--- Data shown Enclosed Below ---

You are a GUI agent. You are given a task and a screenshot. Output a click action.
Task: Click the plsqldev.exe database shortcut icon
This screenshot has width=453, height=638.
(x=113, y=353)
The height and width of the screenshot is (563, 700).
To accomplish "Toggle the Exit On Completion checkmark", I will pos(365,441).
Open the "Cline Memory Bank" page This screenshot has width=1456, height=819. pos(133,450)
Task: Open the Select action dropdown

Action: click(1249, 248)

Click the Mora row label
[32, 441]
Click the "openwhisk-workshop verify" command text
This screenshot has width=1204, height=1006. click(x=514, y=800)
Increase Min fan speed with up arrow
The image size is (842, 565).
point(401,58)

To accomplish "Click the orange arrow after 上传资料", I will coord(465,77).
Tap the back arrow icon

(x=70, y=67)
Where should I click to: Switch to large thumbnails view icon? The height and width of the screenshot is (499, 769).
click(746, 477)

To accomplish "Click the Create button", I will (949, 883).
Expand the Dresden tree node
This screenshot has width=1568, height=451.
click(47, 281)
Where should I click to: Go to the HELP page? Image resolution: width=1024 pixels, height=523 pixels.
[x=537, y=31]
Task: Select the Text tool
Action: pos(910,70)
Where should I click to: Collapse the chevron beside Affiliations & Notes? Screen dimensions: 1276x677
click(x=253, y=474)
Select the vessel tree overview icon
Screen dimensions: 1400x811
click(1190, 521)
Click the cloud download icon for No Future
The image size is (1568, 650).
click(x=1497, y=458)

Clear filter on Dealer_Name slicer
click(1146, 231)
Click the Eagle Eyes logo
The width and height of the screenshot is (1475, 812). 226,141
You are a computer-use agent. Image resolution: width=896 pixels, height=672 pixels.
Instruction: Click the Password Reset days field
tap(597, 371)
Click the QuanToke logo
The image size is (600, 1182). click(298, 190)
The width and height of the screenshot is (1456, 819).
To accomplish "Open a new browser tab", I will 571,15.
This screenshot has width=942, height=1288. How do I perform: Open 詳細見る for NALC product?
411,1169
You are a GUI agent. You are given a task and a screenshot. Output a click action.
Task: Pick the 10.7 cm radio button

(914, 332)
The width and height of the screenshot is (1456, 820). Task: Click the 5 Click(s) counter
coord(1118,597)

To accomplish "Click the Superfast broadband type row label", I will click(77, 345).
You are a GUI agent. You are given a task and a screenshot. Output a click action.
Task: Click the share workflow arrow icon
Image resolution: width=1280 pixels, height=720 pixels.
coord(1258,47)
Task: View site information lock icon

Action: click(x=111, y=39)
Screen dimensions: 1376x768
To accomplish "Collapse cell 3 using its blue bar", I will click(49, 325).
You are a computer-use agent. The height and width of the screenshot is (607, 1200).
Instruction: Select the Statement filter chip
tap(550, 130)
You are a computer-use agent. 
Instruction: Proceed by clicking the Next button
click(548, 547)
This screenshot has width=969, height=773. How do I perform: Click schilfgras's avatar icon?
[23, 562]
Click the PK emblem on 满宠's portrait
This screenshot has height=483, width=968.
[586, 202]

--- End of Enclosed Data shown ---

» **Activity**: Repeat the data. Every word must match.

» **Worked solution**:
You are a GUI agent. You are given a task and a screenshot. Output a click action.
Task: Click the plsqldev.exe database shortcut icon
This screenshot has width=453, height=638.
(x=113, y=353)
The height and width of the screenshot is (563, 700).
To accomplish "Toggle the Exit On Completion checkmark", I will pos(365,441).
Open the "Cline Memory Bank" page This screenshot has width=1456, height=819. pos(133,450)
Task: Open the Select action dropdown

Action: click(1249, 248)

Click the Mora row label
[32, 441]
Click the "openwhisk-workshop verify" command text
This screenshot has width=1204, height=1006. click(x=514, y=800)
Increase Min fan speed with up arrow
The image size is (842, 565).
point(401,58)

To accomplish "Click the orange arrow after 上传资料", I will coord(465,77).
Tap the back arrow icon

(x=70, y=67)
Where should I click to: Switch to large thumbnails view icon? The height and width of the screenshot is (499, 769).
click(746, 477)

To accomplish "Click the Create button", I will (949, 883).
Expand the Dresden tree node
This screenshot has width=1568, height=451.
click(47, 281)
Where should I click to: Go to the HELP page? Image resolution: width=1024 pixels, height=523 pixels.
[x=537, y=31]
Task: Select the Text tool
Action: pos(910,70)
Where should I click to: Collapse the chevron beside Affiliations & Notes? Screen dimensions: 1276x677
click(x=253, y=474)
Select the vessel tree overview icon
Screen dimensions: 1400x811
click(1190, 521)
Click the cloud download icon for No Future
The image size is (1568, 650).
click(x=1497, y=458)

Clear filter on Dealer_Name slicer
click(1146, 231)
Click the Eagle Eyes logo
The width and height of the screenshot is (1475, 812). 226,141
You are a computer-use agent. Image resolution: width=896 pixels, height=672 pixels.
Instruction: Click the Password Reset days field
tap(597, 371)
Click the QuanToke logo
The image size is (600, 1182). click(298, 190)
The width and height of the screenshot is (1456, 819).
To accomplish "Open a new browser tab", I will 571,15.
This screenshot has width=942, height=1288. How do I perform: Open 詳細見る for NALC product?
411,1169
You are a GUI agent. You are given a task and a screenshot. Output a click action.
Task: Pick the 10.7 cm radio button

(914, 332)
The width and height of the screenshot is (1456, 820). Task: Click the 5 Click(s) counter
coord(1118,597)

To accomplish "Click the Superfast broadband type row label", I will click(77, 345).
You are a GUI agent. You are given a task and a screenshot. Output a click action.
Task: Click the share workflow arrow icon
Image resolution: width=1280 pixels, height=720 pixels.
coord(1258,47)
Task: View site information lock icon

Action: click(x=111, y=39)
Screen dimensions: 1376x768
To accomplish "Collapse cell 3 using its blue bar", I will click(49, 325).
You are a computer-use agent. The height and width of the screenshot is (607, 1200).
Instruction: Select the Statement filter chip
tap(550, 130)
You are a computer-use agent. 
Instruction: Proceed by clicking the Next button
click(548, 547)
This screenshot has width=969, height=773. How do I perform: Click schilfgras's avatar icon?
[23, 562]
Click the PK emblem on 满宠's portrait
This screenshot has height=483, width=968.
[586, 202]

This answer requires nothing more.